The final battle in “Captain Marvel” is a one-on-one fight between our hero and the film’s primary villain. This is no spoiler. In fact, it has become a climactic necessity in our superhero expectations of the Marvel Cinematic Universe, whether the hero hails from Wakanda, Asgard, or Earth. This is the usual stuff. Except, this time it’s not quite the same. The hero this time is different. Although from Earth, our hero is a woman – Carol Danvers. The first female character to lead a film in the Marvel Cinematic Universe. At the height of the battle, goaded by the mocking words of her combatant, our hero interrupts the sequence of the fight to declare, “I don’t need to prove anything to you.” The line reverberates through the text of the film and cuts all the way into the film’s cultural value, backwards and forwards.

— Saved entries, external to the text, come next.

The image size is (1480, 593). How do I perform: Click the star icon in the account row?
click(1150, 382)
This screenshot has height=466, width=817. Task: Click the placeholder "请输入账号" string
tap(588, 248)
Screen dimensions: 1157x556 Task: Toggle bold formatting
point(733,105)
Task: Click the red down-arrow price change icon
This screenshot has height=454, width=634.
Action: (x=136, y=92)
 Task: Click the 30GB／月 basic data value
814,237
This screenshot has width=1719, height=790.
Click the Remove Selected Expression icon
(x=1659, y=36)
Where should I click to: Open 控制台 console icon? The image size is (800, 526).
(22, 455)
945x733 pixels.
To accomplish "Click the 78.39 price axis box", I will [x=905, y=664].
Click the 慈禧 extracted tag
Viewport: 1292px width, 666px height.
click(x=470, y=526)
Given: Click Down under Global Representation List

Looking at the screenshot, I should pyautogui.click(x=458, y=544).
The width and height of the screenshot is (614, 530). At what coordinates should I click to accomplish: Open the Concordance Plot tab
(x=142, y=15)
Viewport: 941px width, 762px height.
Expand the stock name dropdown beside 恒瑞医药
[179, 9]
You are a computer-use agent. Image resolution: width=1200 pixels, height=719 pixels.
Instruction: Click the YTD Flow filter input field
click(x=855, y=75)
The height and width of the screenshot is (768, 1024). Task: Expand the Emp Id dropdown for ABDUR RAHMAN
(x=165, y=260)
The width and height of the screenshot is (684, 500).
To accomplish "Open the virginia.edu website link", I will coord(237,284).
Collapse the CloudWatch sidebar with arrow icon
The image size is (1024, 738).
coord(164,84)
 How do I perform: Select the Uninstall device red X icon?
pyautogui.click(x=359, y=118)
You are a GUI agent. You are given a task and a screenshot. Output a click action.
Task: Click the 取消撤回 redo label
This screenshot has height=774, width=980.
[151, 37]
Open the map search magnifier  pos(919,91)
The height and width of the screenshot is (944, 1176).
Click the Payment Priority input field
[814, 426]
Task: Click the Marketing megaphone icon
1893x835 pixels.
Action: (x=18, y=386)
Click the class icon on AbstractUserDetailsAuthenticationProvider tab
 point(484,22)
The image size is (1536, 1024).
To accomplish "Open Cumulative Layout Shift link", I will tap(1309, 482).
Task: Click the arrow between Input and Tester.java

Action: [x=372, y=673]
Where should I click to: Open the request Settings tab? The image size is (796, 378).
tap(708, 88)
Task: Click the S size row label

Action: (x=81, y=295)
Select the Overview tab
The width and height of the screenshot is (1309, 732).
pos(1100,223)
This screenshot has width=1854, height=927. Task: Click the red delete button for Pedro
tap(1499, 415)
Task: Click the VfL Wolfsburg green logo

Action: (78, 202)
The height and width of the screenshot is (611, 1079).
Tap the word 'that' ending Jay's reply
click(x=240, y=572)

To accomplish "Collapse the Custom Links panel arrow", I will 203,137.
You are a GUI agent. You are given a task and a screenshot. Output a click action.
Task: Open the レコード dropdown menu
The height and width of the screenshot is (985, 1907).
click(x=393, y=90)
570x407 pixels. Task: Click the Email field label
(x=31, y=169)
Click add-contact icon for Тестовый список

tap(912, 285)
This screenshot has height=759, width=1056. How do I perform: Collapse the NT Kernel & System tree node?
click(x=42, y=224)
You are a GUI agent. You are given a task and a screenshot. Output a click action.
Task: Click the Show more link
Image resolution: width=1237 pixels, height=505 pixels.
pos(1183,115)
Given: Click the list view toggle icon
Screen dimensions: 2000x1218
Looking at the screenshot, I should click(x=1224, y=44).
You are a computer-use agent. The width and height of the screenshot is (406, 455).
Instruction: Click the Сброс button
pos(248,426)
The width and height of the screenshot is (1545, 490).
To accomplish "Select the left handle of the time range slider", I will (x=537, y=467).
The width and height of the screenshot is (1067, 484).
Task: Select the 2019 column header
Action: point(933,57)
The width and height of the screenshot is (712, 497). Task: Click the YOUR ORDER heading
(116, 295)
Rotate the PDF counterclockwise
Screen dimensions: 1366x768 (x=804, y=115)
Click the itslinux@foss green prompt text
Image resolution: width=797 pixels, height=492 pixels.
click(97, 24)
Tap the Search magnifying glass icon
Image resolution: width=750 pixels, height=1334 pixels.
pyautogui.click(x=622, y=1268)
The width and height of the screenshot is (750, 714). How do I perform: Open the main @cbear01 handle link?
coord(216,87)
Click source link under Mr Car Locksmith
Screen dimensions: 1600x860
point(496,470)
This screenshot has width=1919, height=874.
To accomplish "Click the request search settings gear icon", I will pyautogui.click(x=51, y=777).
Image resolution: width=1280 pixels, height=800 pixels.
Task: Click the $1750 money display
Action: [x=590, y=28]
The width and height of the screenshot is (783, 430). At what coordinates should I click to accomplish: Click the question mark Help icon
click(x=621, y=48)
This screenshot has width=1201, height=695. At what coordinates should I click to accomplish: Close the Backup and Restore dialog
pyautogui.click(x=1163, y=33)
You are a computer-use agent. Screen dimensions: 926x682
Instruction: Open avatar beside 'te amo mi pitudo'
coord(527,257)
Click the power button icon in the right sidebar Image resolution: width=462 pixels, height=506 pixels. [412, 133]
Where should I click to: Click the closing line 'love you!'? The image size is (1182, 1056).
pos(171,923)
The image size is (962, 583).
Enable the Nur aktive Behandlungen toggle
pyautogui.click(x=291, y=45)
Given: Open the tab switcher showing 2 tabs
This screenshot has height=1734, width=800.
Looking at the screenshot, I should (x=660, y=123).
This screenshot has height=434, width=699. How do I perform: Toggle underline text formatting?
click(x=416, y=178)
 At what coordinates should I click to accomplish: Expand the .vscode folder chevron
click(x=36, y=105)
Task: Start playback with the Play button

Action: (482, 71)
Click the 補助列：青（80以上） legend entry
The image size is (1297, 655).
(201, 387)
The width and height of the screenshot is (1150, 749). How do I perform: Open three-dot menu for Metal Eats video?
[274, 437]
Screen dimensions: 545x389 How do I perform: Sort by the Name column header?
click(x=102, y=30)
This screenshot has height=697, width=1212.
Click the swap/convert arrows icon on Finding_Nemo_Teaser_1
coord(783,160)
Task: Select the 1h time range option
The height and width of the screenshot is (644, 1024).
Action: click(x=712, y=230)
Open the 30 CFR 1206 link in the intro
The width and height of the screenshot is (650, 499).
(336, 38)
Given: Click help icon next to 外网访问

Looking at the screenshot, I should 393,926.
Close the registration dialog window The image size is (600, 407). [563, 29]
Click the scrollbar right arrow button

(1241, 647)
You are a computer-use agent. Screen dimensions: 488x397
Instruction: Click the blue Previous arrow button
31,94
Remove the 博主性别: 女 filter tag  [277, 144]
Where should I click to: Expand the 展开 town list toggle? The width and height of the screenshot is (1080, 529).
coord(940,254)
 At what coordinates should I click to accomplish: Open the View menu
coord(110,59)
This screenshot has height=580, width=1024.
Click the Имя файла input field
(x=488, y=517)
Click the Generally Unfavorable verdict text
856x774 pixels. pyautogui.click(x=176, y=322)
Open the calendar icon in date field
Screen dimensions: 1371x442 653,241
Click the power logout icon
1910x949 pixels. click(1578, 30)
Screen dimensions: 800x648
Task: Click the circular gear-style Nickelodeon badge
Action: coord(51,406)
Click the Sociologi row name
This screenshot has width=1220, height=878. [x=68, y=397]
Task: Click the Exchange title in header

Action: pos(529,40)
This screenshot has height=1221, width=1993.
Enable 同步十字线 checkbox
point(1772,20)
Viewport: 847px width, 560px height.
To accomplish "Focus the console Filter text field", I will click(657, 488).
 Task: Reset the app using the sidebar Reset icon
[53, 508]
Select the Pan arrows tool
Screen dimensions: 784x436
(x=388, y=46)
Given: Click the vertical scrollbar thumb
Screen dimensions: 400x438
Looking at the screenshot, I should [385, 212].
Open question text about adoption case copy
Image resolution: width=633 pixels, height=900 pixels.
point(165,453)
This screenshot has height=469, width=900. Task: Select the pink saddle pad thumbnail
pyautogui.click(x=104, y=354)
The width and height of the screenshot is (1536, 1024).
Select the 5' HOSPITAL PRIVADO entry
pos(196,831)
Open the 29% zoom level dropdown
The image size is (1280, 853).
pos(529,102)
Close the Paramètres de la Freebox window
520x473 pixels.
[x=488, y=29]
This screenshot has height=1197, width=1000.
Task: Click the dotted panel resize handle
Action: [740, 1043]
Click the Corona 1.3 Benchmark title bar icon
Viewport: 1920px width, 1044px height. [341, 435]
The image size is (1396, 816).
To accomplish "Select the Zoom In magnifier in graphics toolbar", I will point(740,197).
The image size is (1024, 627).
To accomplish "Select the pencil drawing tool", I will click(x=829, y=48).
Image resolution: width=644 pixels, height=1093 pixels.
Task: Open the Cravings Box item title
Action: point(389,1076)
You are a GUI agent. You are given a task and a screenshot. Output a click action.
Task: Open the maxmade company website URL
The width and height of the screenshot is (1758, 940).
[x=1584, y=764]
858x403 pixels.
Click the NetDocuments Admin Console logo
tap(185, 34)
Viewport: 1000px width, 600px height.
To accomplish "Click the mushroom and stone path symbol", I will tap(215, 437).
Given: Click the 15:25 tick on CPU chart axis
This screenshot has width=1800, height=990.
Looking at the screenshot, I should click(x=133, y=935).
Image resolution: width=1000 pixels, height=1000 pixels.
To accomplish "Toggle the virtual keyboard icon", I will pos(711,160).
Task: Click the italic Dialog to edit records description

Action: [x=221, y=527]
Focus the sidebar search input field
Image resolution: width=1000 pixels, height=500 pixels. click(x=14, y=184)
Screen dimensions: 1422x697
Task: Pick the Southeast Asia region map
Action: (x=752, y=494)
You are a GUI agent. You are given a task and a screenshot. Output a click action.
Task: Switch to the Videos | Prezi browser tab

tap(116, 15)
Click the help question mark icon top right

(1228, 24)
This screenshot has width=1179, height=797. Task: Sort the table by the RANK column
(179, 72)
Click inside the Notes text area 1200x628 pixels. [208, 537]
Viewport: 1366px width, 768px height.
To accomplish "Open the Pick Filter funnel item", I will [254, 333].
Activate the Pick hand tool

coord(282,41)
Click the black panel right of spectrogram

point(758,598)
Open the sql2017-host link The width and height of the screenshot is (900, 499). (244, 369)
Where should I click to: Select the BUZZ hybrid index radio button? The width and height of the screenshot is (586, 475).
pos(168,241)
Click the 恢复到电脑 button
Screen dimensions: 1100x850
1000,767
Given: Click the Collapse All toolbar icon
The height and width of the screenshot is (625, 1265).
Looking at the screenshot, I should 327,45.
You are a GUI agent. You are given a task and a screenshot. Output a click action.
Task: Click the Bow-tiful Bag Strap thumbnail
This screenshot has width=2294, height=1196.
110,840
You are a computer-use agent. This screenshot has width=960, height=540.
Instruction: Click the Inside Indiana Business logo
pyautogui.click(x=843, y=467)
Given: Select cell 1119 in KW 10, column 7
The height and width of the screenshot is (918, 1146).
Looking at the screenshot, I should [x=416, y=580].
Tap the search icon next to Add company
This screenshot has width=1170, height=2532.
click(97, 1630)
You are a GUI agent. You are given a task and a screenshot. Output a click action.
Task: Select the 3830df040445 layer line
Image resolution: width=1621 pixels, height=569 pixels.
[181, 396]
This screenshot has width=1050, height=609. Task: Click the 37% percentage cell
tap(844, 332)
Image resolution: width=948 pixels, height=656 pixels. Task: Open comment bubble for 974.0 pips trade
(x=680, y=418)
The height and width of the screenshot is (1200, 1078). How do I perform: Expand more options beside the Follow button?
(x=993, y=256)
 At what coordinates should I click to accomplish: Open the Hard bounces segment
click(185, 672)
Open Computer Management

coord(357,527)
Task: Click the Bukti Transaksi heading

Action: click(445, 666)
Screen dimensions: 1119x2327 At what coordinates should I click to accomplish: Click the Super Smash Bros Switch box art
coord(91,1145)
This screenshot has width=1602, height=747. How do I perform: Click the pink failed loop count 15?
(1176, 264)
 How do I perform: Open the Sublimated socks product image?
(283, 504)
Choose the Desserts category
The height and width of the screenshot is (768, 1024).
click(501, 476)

No one can accuse “Captain Marvel” of being unsubtle. And how could it? It’s a big-budget blockbuster in a film series that has redefined popular cinema. Cinemas across Guyana, and around the world, have overwhelmed their schedules with screenings of “Captain Marvel”, a regular occurrence whenever any film from the Marvel Cinematic Universe appears. With the weight of the series as context, the line makes sense. Marvel has nothing to prove as it continuously gets people into theatres multiple times a year looking forward to the next entry. And, yet, in another way the line is not true. For, “Captain Marvel” comes weighed down by the knowledge that it is the first film of the 21 Marvel has produced since 2008’s “Iron Man” that has featured a female protagonist.  However, one cannot divorce the extra-textual noise surrounding the film, and preceding its production even, from the film. “Captain Marvel,” like the group of Avengers she precedes, is a single commodity in a larger group of commodities. Fans have a heightened sense of ownership for the Marvel films. So, lead actress Brie Larson’s push for a more diversified set of film critics beyond the usual white male reviewers has garnered criticisms from a small subset of male fans who feeling threatened by not being the centred. “Captain Marvel,” rather than existing on its own terms, arrives under an air of scrutiny. The film’s arrival cannot help but feel weighed down by all the discourse. Last April, at the end of “Avengers: Infinity War,” Carol’s presence was signalled and with its premiere preceding next month’s “Avengers: Endgame,” the existence of this film couldn’t feel more weighted. As if the existence of the series hangs on this thread. But all that weight dissipates in relation to Carol, who is on her own singular journey that, at the best of moments, feels critically removed from the noise around it.